Farmer John and Betsy are playing a game with N (1 <= N <= 30,000)identical cubes labeled 1 through N. They start with N stacks, each containing a single cube. Farmer John asks Betsy to perform P (1<= P <= 100,000) operation. There are two types of operations:
moves and counts.
In a move operation, Farmer John asks Bessie to move the stack containing cube X on top of the stack containing cube Y.
In a count operation, Farmer John asks Bessie to count the number of cubes on the stack with cube X that are under the cube X and report that value.
Write a program that can verify the results of the game.
Input
Line 1: A single integer, P
Lines 2…P+1: Each of these lines describes a legal operation. Line 2 describes the first operation, etc. Each line begins with a ‘M’ for a move operation or a ‘C’ for a count operation. For move operations, the line also contains two integers: X and Y.For count operations, the line also contains a single integer: X.
Note that the value for N does not appear in the input file.
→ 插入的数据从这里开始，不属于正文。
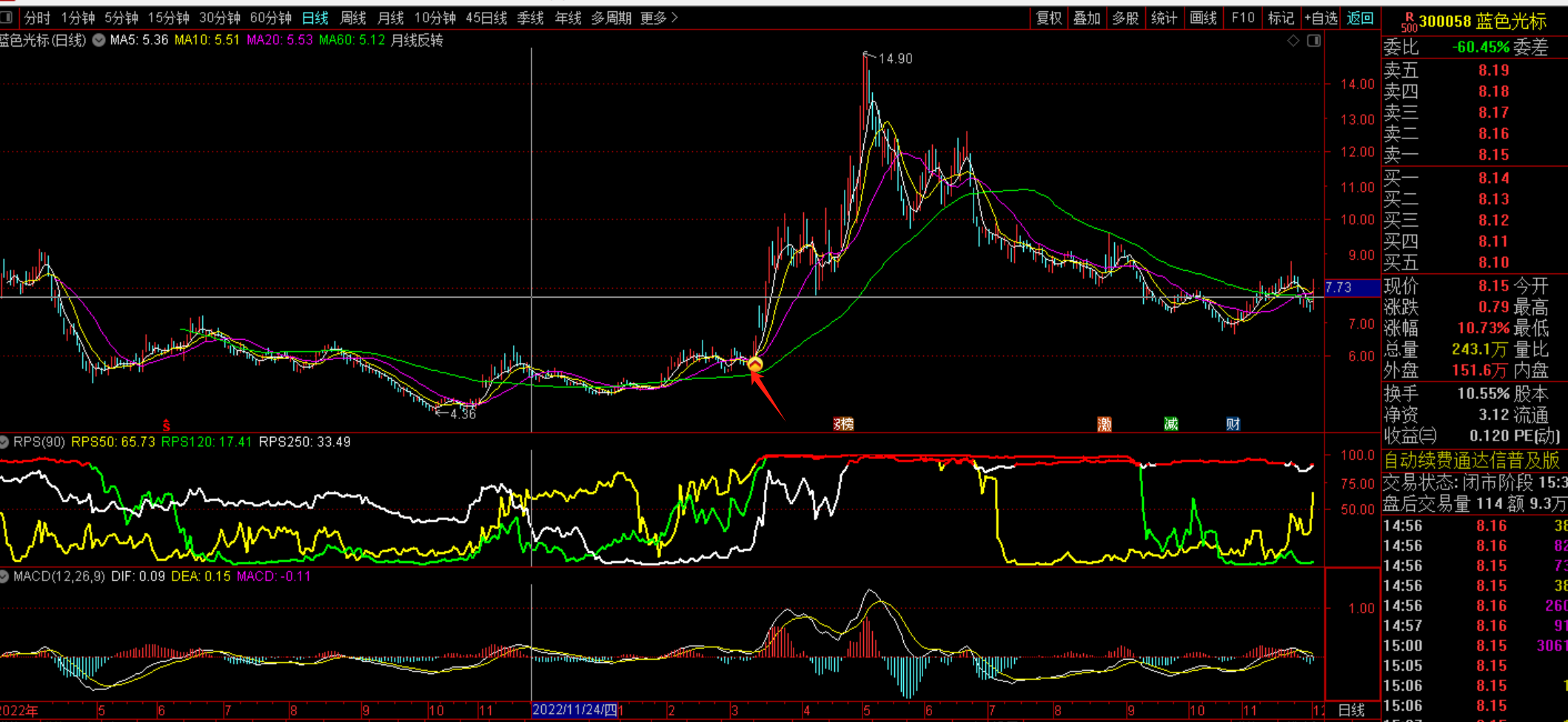Add stock via +自选 button
Viewport: 1568px width, 722px height.
click(x=1321, y=18)
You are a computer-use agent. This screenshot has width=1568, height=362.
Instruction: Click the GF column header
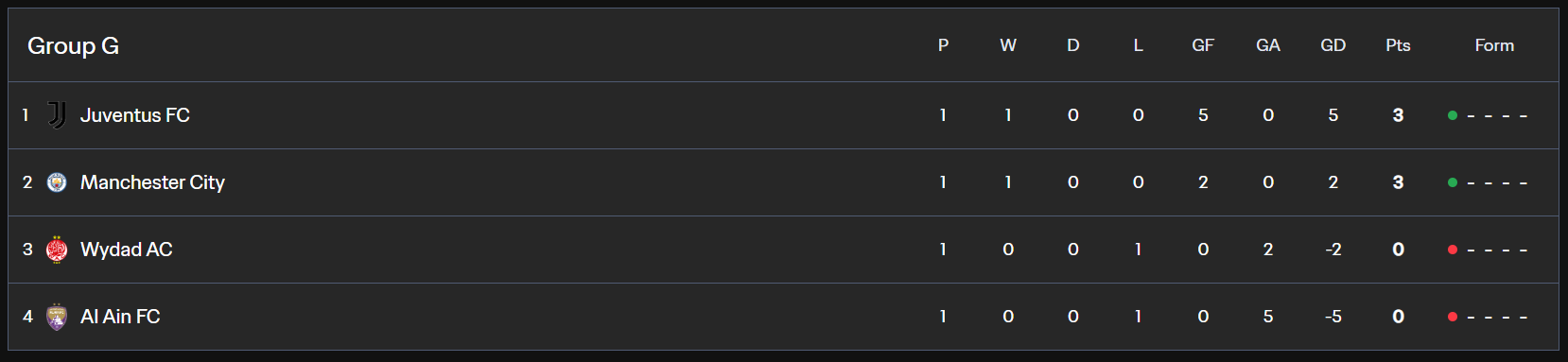pyautogui.click(x=1203, y=45)
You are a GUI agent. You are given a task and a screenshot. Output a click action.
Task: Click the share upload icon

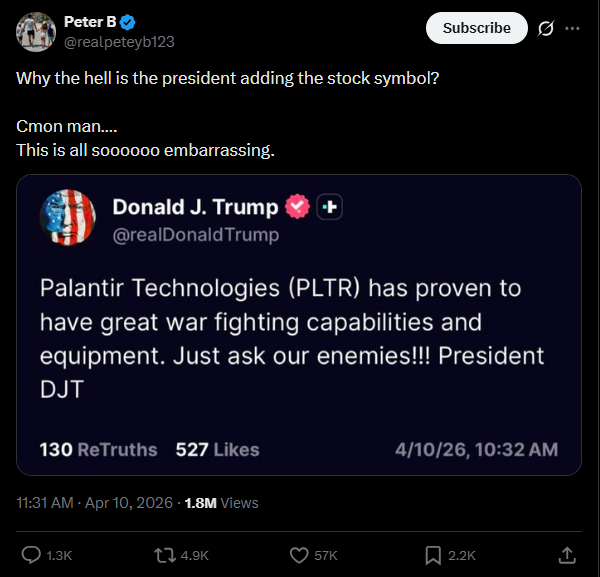pos(567,554)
No move operation will request a move a stack onto itself.
Output
Print the output from each of the count operations in the same order as the input file.
Sample Input
6
M 1 6
C 1
M 2 4
M 2 6
C 3
C 4
Sample Output
1
0
2
看其他人的题解,还不是很明白这道题的代码是怎么个意思,只是大体上感觉可以。
在find函数那里就卡了一个小时,应该是每次递归找自己的上面的一个箱子,找到最后,在回溯的过程中更新自己的deep值。
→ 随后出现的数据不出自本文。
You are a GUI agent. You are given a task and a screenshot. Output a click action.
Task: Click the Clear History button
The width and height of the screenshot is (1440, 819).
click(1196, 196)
在就是合并两堆箱子,如果不在一堆上,让x所在堆放到y所在堆,这样y的deep值就从0变成了一开始x所在堆的总数,然后x作为新堆的最上面的箱子,它的deep还是0,sum值就变成原先x堆的总数加上y堆的总数。
代码:
#include <iostream>
#include <cstdio>
#include <algorithm>
using namespace std;
int father[30005], sum[30005], deep[30005];
//最终的根节点是最上面的箱子编号
//deep[i]是i箱子上箱子的个数, sum[i]为i箱子所在堆总数
int find(int x)
{
int tmp;
if (x==father[x])
return x;
tmp=father[x];
father[x]=find(tmp);
deep[x]+=deep[tmp];
return father[x];
}
int main()
{
int T;
char str[3];
for (int i=1; i<=30005; i++){
father[i]=i;
sum[i]=1;
deep[i]=0;
}
scanf("%d", &T);
for (int i=1; i<=T; i++){
scanf("%s", str);
if (str[0]=='M'){
int x, y;
scanf("%d%d", &x, &y);
int fx=find(x);
int fy=find(y);
if (fx!=fy){
father[fy]=fx;//把x所在堆放到y所在堆上
deep[fy]=sum[fx];
sum[fx]+=sum[fy];
}
}else
{
int x;
scanf("%d", &x);
printf("%d\n", sum[find(x)]-deep[x]-1);
}
}
return 0;
}